> _WHAT THIS TASK INVOLVES_
Format the part that opens with the line containing "Image resolution: width=1308" and closes with the line containing "click(x=1235, y=43)" as a two-column CSV with the columns text and answer. Give one row per item, put each field in quotes, and turn line breaks into spaces.

> _TASK INPUTS_
• • • • • • •
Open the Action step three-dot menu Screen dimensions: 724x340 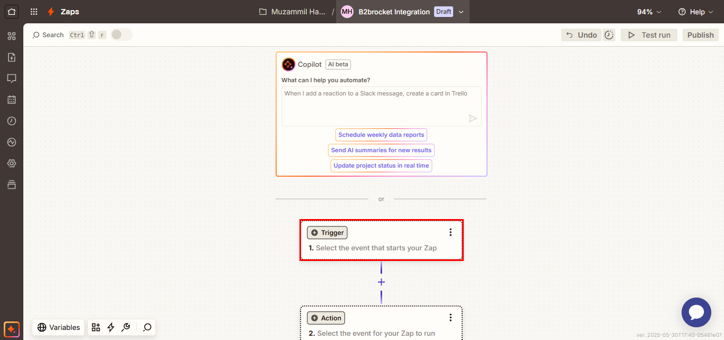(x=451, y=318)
• • • • • • •
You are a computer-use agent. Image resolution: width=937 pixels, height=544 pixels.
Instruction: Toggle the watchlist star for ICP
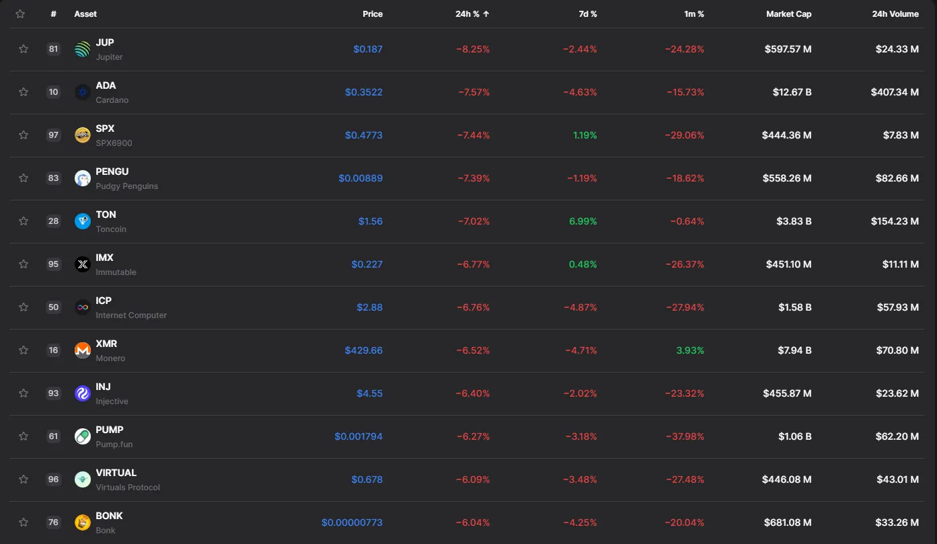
• • • • • • •
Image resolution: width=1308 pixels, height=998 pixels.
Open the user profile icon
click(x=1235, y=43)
• • • • • • •
> _WRITTEN SOLUTION_
text,answer
"Image resolution: width=1308 pixels, height=998 pixels. Open the user profile icon","click(x=1235, y=43)"